Wednesday, 11 May 2011

My 2nd Rosenblatt Recital...

I suppose, like most people, I took time to get into classical music in the first place. Listening to opera on the radio, or seeing it performed on TV was, well, like listening to snooker or watching cricket; always better live. I didn't realise this until I went to see Carmen (chosen because I love the music, who doesn't?) at The Royal Opera House, Covent Garden. After I'd seen Carmen performed live, I heard it with new ears. Now I understand why people listen to opera on the radio, or watch on TV. But it's usually the same popular pieces on the radio, or the same shows beamed into the local cinema (great idea) or shown on the big screen around the UK (another great idea).

Tonight I listened to a Rosenblatt Recital featuring Serena Malfi accompanied by Angelo Michele Errico. I was expecting opera arias, lieder, possibly something based on folk melodies and poems. It didn't work out as I expected, bearing in mind that I'd only ever heard of two of the composers featured tonight; Mozart and Rossini.

Beginning with three pieces by Vincenzo Righini I suspected I was in for a challenge. Forty minutes passed like five as I was slowly seduced by the subtlety of bel-canto. Yes, me too. I had no idea that there was something that opera singers sang that wasn't opera or lieder songs. My fault entirely, I just didn't know. I know now.

Spontini followed, then an aria from Mozart's 'La Clemenza di Tito'. Each piece sung and played beautifully, the piano a perfect fit for Serena's voice which was just getting ready to spring its first surprise; Romeo. Serena sang the part of Romeo (from some play or other) in arias by Vaccai and Bellini.

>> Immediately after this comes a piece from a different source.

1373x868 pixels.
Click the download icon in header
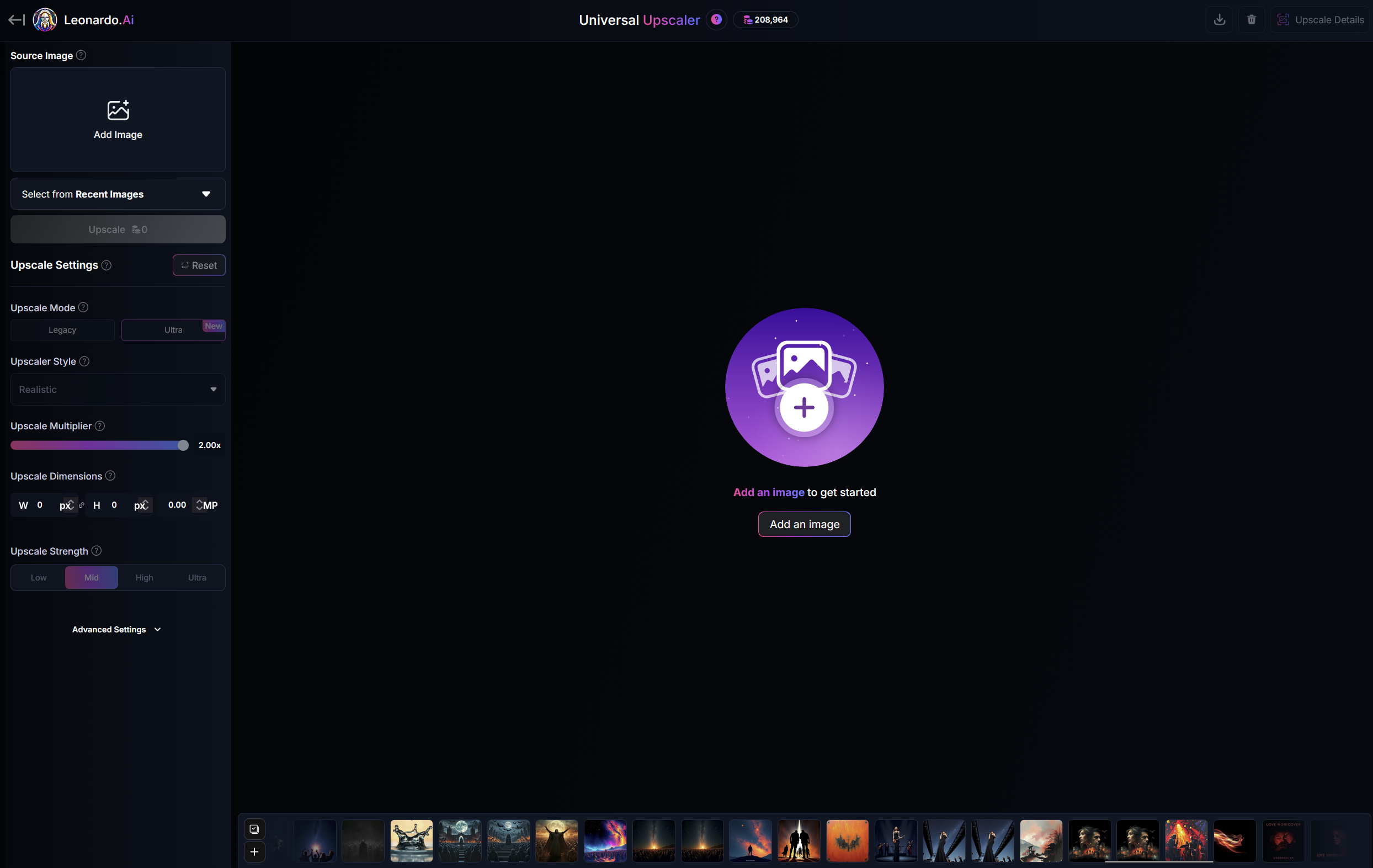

Girls sang the boys parts in those days, or when it was convenient, or possibly cheaper.

At this point, I make a small confession; much of the information regarding these unknown (to me) works comes courtesy of the amazingly informative programme for the performance. Performers details, composers details, librettist/poets details, the lyrics in the original tongue and also in english.

After the interval we were treated to Caracciolo, Mattei (who was probably a musical god in London, at the time, from the info I have here) and Tosti, I mention these three because I'll probably try to find more of their work. Costa's 'Dark Eyes' continues the evening's trend of more dynamic, rhythmic and dramatic pieces, enhanced further by three pieces written by singers. Maria Mailibran and her sister, Pauline Viardot Garcia wrote for themselves, and these songs display more humour and melody than their male counterparts, possibly because they were written by women, for women. Serena seemed to enjoy singing them, and we certainly enjoyed listening to them.

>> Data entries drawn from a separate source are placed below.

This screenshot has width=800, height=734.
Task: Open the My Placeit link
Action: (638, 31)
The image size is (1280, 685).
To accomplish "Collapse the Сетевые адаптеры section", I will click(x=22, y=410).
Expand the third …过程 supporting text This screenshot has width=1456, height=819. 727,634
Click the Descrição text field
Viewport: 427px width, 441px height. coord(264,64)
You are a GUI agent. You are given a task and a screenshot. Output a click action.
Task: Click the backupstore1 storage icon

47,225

Rossini rounded off the programme nicely, as you would expect, an aria from La Cerenentola (I need to hear more opera, I swear) "I was born to suffering....." A narrative familiar to anyone who has read or seen Cinderella.

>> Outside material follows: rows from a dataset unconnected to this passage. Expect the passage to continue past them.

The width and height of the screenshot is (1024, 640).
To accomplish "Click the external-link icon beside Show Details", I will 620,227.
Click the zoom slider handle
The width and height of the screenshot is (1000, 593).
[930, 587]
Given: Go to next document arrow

A first encore was a short by Salieri, yes, that one. The next was by Vivaldi, from Il Giustino (click translate) and for my money the Vivaldi was the best piece of the evening, mainly because it showed how versatile Serena's voice is.

I've left describing Serena's voice until now for a reason, it's a revelation for someone, like me, who grew up listening to very talented but untutored non-operatic, non-classical singers. Smooth and strong, a complete lack of harshness, coupled with great control. I don't understand Italian, my french is sketchy, but listening to Serena sing, it didn't matter. Her voice, alongside the playing of Angelo Michele Errico was a joy.

There are probably many technical terms to describe voices, but the only terms that make sense to me are those used for wines. Serena's voice is full-bodied, sometimes sparkling (the Malibran pieces) with strong aftertones (the Vivaldi). words like caramel and honey also spring to mind, mostly because they're both smooth and delicious.

In short, a voluptuous, mature voice with a lot of growing room. If you get a chance to hear her, in recital or opera (in Paris and Vienna) buy a ticket. If you're not enchanted, I'll be very surprised. I think tonight's performance was being filmed, so I'll keep you informed about that. In the meantime, here she is in a suit.

And, for a certain Italian friend, Serena's dress was fabulous!

UPDATE: When the video is available, it will appear here.


Anonymous said...

Right, so her dress was fabulous, was it? I'll have to take your word for it......
But regardless of my faith (or lack of thereof....!) in your fashion sense, your review of the music makes me very sorry I missed the recital!!!
Nice piece, xx

A certain Italian friend.

Jacques Hughes said...

It was a very nice dress. But I must point out that us men see dresses in a slightly different way to most women.

I can't fault your lack of confidence, but I did send you a photo. You can ridicule me later.